Das Vertrauen des Schuldners in diese Mitteilung zu schützen, entspricht der Wertung des § 409 Abs. 1 BGB. Nach dieser Vorschrift, die das Gegenstück zu § 407 BGB darstellt, kann der Schuldner die ihm mitgeteilte Abtretung als wirksam behandeln, auch wenn sie das nicht ist, also mit befreiender Wirkung an den angezeigten Scheinzessionar leisten (Roth, a.a.O., § 409 Rn. 11). Die Schutzwirkung des § 409 BGB greift aber nur ein, wenn der Zedent, also der wirkliche Forderungsinhaber , die Abtretung angezeigt und so den ihm zurechenbaren Rechtsschein geschaffen hat, nicht mehr er, sondern der Zessionar sei berechtigter Gläubiger; eine Anzeige durch den Zessionar - als tatsächlich Nichtberechtigten - reicht hingegen nicht aus (Knerr, a.a.O., § 409 Rn. 7; Roth, a.a.O., § 409 Rn. 5; Busche, a.a.O., § 409 Rn. 13).

§ 409 BGB greift ein, wenn der Berechtigte mitteilt, sein Recht verloren zu haben, auch wenn dies tatsächlich nicht der Fall ist. Dieser Konstellation entspricht der vom OLG Frankfurt entschiedene Fall.

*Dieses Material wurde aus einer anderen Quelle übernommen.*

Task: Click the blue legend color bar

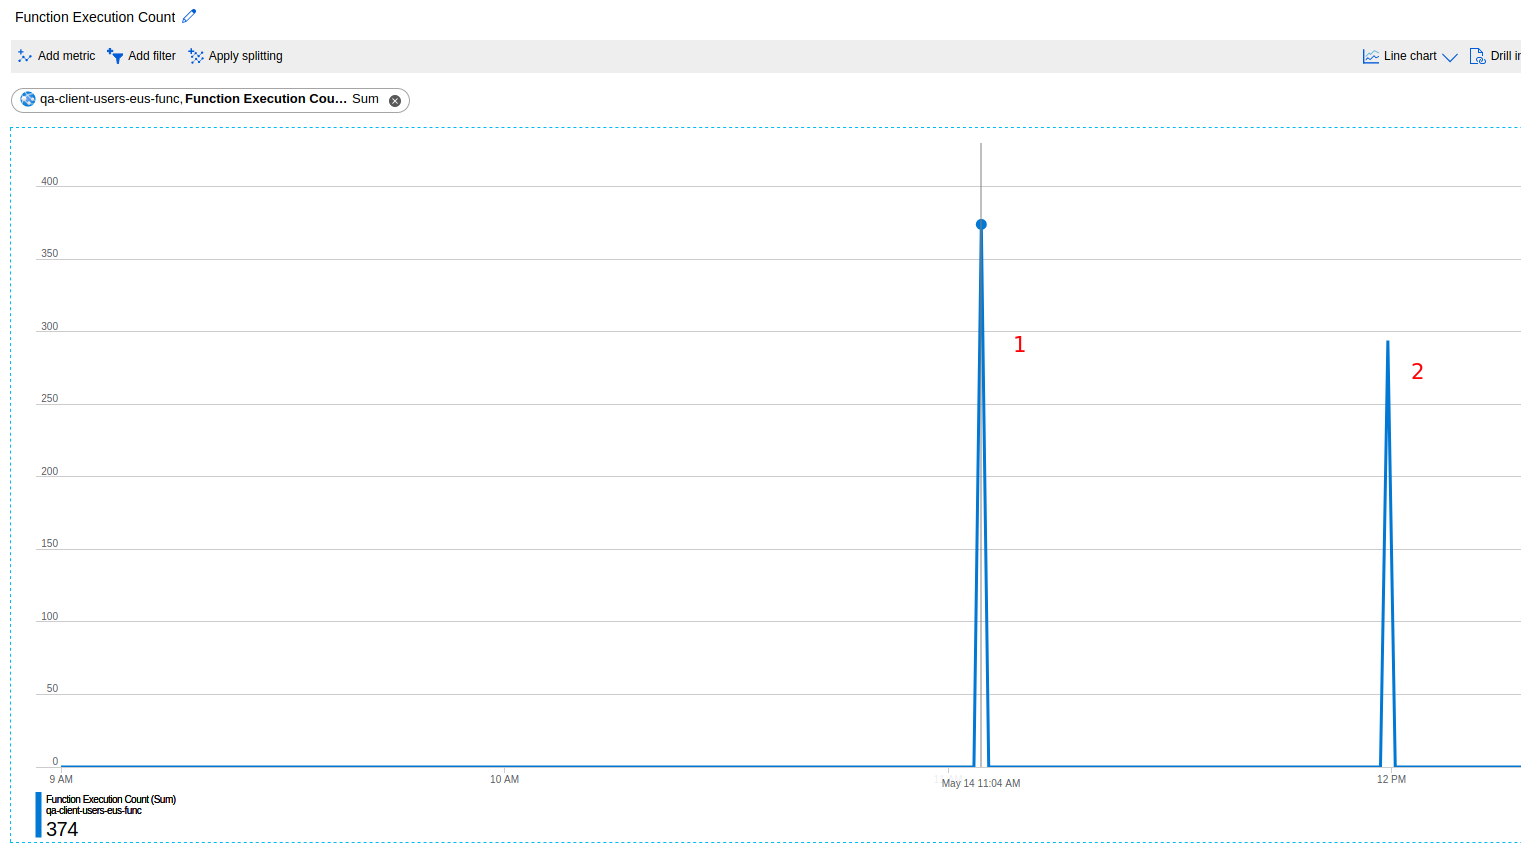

Vorliegend hat demgegenüber der Zedent, nachdem er zuvor die erste Abtretung angezeigt hatte, als nicht mehr berechtigter Gläubiger den Anschein erweckt, wieder Forderungsinhaber zu sein. Das Vertrauen des Schuldners in die Behauptung eines Nichtberechtigten, ihm stehe der Anspruch (wieder) zu, wird weder durch § 409 noch durch § 407 BGB geschützt.

Außerhalb dieses Schutzbereichs leistet der Schuldner an den angeblichen Erwerber der Forderung auf eigenes Risiko, d. h. die Erfüllungswirkung des § 362 BGB tritt nur dann ein, wenn dem Leistungsempfänger die Forderung auch tatsächlich zusteht (Knerr, a.a.O., § 409 Rn. 1; Roth, a.a.O., § 409 Rn. 1). Bei nichtiger oder irrig angenommener Zession hat der Schuldner, der an den Scheinzessionar gezahlt hat, gegen diesen einen Bereicherungsanspruch (Roth, a.a.O., Rn. 1).

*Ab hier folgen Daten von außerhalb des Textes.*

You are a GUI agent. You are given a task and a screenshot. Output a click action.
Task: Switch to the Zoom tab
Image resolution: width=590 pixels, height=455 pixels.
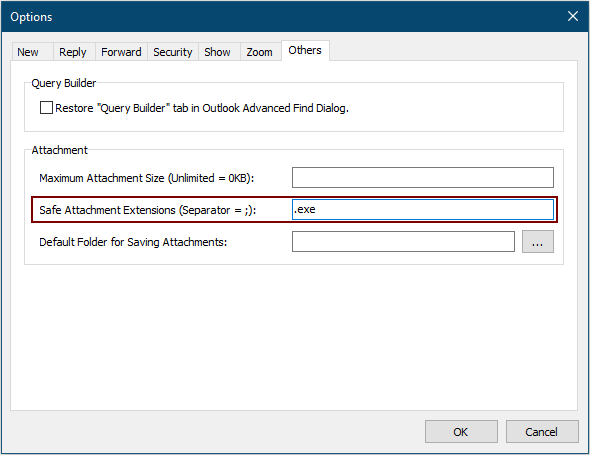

Auch vorliegend hat sich die Beklagte auf die Mitteilung eines Nichtberechtigten verlassen, die der wahre Forderungsinhaber, die Klägerin, nicht veranlasst hat und die ihr deshalb nicht zurechenbar ist. Daran ändert entgegen der Auffassung der Beklagten auch der Umstand nichts, dass sich die Klägerin nie an die OHG gewandt und Zahlung verlangt hat.

Die Beklagte hat demnach auf eigenes Risiko an den falschen Gläubiger gezahlt und ist auf einen - wegen deren Insolvenz allerdings wohl wertlosen - Bereicherungsanspruch gegen die Streitverkündete zu verweisen.

3. Der Höhe nach kann die Klägerin nach ihrem eigenen, unbestritten gebliebenen Vortrag den an sie abgetretenen Betrag beanspruchen. Das sind aus der Rechnung vom 11.04.2007, K 1, EUR 6.002,46 und aus der Rechnung vom 23.04.2007, K 2, EUR 3.997,54 (nicht wie im Vollstreckungsbescheid angegeben EUR 3.997,55), insgesamt also EUR 10.000 ,00 und nicht wie geltend gemacht EUR 10.000 ,01.

4. Nebenforderungen:

Zinsen kann die Klägerin gem. §§ 286 Abs. 1, Abs. 3, 288 Abs. 2 BGB i. H. v. 8 Prozentpunkten über dem jeweiligen Basiszinssatz für die Zeit ab 30 Tage nach Zugang der Rechnungen verlangen, also wie von der Klägerin geltend gemacht aus EUR 6.002,46 ab 17.05.2007 und aus EUR 3.997,54 seit 27.05.2007.

Auskunftskosten für die Ermittlung der persönlich haftenden Gesellschafter der OHG sowie deren ladungsfähiger Anschriften schuldet die Beklagte demgegenüber nicht.

Vorgerichtliche Anwaltskosten schuldet die Beklagte gem. §§ 280 Abs. 2, 286 BGB, i. H. v. EUR 651,80. Da die Forderung der Klägerin nur EUR 10.000,00 und nicht wie vorgerichtlich mit Schreiben vom 29.8.2007 (K 3) geltend gemacht EUR 12.853,48 oder wie im Vollstreckungsbescheid angegeben, EUR 10.000,01 beträgt, ermäßigt sich die Gebühr auf EUR 631,80 zzgl. Auslagenpauschale von EUR 20,00.

Zinsen aus den vorgerichtlichen Anwaltskosten werden nicht verlangt.

III.

Die Kostenentscheidung beruht auf § 92 Abs. 1 ZPO.

Ein Fall des § 92 Abs. 2 Ziff. 1 ZPO liegt nicht vor, da die Zuvielforderung der Klägerin zwar gering war, jedoch einen Sprung in die nächste Gebührenstufe verursacht hat. Deshalb ist es gerechtfertigt, der Klägerin die durch die Zuvielforderung entstandenen Kosten vorab aufzuerlegen.

Die Entscheidung über die vorläufige Vollstreckbarkeit folgt aus §§ 709 Nr. 10, 711, 713 ZPO.

Gründe, die Revision zuzulassen, liegen nicht vor (§ 543 Abs. 2 ZPO).